### EXTRACT
--- START ---
Imagination is the Limit
When it comes to defrauding people online, the only limit is the imagination of the would-be fraudster. The ways of defrauding people vary widely and these different fraud schemes target differing classes of users. User class varies based on particular user’s activities online. The same user might fall into differing user classes depending on what they are doing online. This particular guide is how to avoid online fraud for general consumers or general users of the internet. Later on, we would cover fraud involving specific classes of users like the following:
Business User Fraud
This group of users uses the internet primarily for business contacts and business activities.
Affiliate Webmasters & Online Marketing Fraud
Fraud targeting this specific class of users center around promoting products online and referring people online. There are quite a bit of fraudulent programs out there and they target online promoters.
There are many fraudulent dating websites that share certain common characteristics that should raise a red flag for people that use websites to find dating partners.
Job Hunting Fraud
There are many E-book sellers, training program merchants that target people that are looking for jobs. There are specific schemes that this type of fraud operate in and should raise red flags.
Classified Ads Buyer Fraud
Classified ads is a fast growing category of websites that gets millions of users who want to buy & sell things. Unfortunately, these sites also unwittingly host lots of fraudulent activity. These include people selling fake products, hawking defective products and other fraudulent or misleading activities.
This is a subset of commercial online fraud and this targets people who are selling items. It is a fairly complicated scheme but definitely worth knowing about because the losses could be huge.
For other fraudulent schemes targeting other classes of users, we will touch up on these in future guides on a periodic basis.
--- END ---
### GOAL OF THE EXERCISE
Answer these questions from the online fraud guide:
(a) What is the only limit on defrauding people online?
(b) Who do the fraudulent programs in the affiliate and online marketing section target?
(c) Besides other fraudulent or misleading activities, what two kinds of selling does the classified ads section name?

[Saved data entries]
--- START ---
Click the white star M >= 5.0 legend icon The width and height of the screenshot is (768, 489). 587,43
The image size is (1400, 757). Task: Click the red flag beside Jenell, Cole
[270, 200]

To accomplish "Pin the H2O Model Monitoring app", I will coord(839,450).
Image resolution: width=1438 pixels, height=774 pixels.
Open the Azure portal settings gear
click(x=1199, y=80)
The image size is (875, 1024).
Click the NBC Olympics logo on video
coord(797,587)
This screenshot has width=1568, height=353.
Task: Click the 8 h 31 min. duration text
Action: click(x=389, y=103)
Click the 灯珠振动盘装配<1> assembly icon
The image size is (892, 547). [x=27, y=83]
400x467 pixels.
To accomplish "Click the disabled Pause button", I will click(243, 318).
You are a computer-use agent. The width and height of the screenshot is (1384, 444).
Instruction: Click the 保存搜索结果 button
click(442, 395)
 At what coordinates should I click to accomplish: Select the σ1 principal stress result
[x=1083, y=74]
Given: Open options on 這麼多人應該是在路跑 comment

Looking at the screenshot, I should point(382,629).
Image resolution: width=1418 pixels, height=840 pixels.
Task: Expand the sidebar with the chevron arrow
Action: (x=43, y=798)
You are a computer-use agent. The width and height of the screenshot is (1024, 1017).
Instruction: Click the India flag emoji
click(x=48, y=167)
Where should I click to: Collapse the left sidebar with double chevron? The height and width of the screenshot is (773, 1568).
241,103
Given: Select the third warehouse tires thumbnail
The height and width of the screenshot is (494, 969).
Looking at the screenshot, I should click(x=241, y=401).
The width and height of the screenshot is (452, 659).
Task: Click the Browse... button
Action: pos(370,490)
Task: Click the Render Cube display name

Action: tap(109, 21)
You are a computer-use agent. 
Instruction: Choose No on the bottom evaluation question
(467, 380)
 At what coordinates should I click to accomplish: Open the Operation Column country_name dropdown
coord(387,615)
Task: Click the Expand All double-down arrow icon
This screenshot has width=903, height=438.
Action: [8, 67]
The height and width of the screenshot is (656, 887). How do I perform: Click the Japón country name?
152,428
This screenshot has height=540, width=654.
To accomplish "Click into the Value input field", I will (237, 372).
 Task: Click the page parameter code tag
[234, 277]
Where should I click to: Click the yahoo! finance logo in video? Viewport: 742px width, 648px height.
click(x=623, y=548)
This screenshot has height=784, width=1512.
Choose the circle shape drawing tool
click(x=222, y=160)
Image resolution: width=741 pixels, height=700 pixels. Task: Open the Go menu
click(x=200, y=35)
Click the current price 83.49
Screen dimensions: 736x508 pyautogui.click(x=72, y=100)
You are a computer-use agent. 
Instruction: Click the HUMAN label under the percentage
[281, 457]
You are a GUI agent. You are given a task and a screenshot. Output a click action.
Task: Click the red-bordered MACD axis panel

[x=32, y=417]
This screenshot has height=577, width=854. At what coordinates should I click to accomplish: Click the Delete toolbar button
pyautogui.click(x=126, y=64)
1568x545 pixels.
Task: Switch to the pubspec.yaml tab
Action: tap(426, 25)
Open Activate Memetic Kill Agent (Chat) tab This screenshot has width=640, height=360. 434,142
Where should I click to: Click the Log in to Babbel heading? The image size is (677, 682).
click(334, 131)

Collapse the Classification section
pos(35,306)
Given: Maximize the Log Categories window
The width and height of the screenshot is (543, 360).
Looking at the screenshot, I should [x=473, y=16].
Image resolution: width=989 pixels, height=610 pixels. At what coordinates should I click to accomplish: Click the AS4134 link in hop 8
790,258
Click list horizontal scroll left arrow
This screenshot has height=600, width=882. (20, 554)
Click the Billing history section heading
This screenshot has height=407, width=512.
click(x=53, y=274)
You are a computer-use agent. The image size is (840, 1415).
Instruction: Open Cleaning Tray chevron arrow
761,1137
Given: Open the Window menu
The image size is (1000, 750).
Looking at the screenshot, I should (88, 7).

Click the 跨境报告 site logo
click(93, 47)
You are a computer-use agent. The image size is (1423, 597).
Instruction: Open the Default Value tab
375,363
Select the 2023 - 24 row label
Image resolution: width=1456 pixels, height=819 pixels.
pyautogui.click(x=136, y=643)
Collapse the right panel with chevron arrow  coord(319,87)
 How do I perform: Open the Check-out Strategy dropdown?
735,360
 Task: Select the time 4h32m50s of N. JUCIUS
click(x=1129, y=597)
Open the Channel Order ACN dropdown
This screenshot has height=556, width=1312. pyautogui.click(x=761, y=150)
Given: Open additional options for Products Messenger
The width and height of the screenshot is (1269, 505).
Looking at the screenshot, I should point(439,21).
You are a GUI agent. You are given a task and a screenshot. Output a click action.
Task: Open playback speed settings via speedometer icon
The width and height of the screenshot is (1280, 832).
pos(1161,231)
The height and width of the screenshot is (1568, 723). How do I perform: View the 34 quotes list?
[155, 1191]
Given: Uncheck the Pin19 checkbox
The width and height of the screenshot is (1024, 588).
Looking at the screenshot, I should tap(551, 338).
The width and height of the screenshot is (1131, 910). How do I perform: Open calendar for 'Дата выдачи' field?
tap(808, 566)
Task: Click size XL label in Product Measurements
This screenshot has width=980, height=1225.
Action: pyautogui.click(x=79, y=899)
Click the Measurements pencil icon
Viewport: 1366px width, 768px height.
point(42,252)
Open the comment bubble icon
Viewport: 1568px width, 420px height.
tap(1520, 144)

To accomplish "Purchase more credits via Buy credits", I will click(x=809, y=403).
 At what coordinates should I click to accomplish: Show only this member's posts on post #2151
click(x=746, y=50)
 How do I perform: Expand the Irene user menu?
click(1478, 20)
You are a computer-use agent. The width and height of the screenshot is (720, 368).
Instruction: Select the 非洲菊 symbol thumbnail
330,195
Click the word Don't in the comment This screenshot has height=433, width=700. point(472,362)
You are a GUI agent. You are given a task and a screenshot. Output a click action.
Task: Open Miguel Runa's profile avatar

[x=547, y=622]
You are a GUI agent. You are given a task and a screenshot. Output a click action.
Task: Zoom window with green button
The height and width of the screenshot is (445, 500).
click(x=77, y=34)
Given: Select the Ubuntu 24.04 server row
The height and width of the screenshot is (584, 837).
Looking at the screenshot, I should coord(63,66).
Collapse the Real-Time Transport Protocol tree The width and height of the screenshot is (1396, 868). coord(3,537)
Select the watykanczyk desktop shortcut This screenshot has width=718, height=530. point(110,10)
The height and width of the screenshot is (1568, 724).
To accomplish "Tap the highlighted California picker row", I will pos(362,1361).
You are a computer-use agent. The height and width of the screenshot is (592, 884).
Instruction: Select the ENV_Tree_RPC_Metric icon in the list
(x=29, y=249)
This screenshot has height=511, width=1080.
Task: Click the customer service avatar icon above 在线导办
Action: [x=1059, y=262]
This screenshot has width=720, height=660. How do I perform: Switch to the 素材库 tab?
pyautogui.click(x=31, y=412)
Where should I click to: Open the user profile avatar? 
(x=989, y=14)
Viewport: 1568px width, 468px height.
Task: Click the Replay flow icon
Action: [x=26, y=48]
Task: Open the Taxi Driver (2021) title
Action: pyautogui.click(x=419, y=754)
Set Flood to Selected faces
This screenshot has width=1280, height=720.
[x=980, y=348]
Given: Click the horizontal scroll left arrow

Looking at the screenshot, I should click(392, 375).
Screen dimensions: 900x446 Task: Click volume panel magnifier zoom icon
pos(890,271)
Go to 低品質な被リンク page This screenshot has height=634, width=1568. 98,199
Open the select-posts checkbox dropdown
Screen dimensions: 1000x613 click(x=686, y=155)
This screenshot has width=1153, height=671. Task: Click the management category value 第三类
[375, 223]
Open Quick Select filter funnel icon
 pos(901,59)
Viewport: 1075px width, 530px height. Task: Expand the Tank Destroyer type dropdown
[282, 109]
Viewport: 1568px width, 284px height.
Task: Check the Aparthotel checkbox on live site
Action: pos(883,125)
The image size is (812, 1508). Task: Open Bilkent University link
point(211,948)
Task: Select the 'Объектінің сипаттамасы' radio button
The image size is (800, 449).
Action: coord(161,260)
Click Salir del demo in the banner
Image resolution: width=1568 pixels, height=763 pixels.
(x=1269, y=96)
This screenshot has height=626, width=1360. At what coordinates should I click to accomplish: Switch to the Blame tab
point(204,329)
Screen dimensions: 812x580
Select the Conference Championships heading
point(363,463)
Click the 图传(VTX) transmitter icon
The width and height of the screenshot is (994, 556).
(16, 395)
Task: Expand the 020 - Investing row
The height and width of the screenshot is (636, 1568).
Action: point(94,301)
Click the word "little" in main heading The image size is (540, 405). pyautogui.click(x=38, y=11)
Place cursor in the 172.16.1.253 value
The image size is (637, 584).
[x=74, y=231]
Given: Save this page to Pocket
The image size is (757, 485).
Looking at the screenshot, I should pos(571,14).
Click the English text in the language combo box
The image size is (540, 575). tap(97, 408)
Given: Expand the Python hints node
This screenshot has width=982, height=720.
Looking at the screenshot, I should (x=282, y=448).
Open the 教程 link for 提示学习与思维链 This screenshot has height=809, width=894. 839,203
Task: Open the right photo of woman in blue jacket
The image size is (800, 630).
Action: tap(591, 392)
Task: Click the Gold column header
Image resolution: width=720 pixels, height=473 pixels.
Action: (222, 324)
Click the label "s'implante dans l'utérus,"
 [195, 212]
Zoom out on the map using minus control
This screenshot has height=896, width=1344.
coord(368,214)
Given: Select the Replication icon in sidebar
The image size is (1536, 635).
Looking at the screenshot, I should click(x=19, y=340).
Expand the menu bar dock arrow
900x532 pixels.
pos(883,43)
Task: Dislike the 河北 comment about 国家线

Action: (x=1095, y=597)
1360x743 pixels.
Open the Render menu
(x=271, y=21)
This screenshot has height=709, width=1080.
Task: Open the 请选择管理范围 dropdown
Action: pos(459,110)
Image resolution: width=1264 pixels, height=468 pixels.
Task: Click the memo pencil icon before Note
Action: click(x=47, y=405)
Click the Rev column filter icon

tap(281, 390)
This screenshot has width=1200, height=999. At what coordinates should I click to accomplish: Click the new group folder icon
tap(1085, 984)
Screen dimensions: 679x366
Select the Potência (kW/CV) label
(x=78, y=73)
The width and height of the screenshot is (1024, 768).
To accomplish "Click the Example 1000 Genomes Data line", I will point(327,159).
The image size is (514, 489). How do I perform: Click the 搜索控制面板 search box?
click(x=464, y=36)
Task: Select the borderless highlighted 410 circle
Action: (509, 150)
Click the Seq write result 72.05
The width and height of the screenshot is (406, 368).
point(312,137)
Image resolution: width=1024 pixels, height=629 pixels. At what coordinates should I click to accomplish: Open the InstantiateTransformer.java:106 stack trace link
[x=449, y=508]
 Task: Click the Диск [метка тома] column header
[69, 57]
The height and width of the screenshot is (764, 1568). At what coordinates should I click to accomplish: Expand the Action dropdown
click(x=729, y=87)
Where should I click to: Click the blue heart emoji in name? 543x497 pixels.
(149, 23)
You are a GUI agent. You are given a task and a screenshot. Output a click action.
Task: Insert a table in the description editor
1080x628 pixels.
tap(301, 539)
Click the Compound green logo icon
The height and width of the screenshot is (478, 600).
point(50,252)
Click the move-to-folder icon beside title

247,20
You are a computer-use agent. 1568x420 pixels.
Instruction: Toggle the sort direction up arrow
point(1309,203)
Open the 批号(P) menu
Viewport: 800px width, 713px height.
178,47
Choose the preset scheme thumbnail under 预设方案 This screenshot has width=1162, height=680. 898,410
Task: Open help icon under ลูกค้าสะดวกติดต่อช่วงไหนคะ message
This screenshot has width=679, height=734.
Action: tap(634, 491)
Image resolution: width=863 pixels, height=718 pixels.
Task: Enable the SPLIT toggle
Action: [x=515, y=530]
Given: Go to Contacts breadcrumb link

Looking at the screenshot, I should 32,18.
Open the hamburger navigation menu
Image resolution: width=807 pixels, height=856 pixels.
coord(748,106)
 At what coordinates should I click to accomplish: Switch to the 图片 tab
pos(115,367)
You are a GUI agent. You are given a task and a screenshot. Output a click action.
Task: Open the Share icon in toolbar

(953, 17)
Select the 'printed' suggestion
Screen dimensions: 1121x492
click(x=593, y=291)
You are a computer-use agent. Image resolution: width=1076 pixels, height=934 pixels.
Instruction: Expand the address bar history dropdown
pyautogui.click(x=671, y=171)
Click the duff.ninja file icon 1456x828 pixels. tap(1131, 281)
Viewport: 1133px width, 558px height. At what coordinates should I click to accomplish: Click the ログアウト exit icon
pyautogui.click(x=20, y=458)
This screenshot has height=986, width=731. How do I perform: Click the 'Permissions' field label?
--- END ---
### EXERCISE RESPONSE
(a) The imagination of the would-be fraudster.
(b) Online promoters.
(c) Selling fake products and hawking defective products.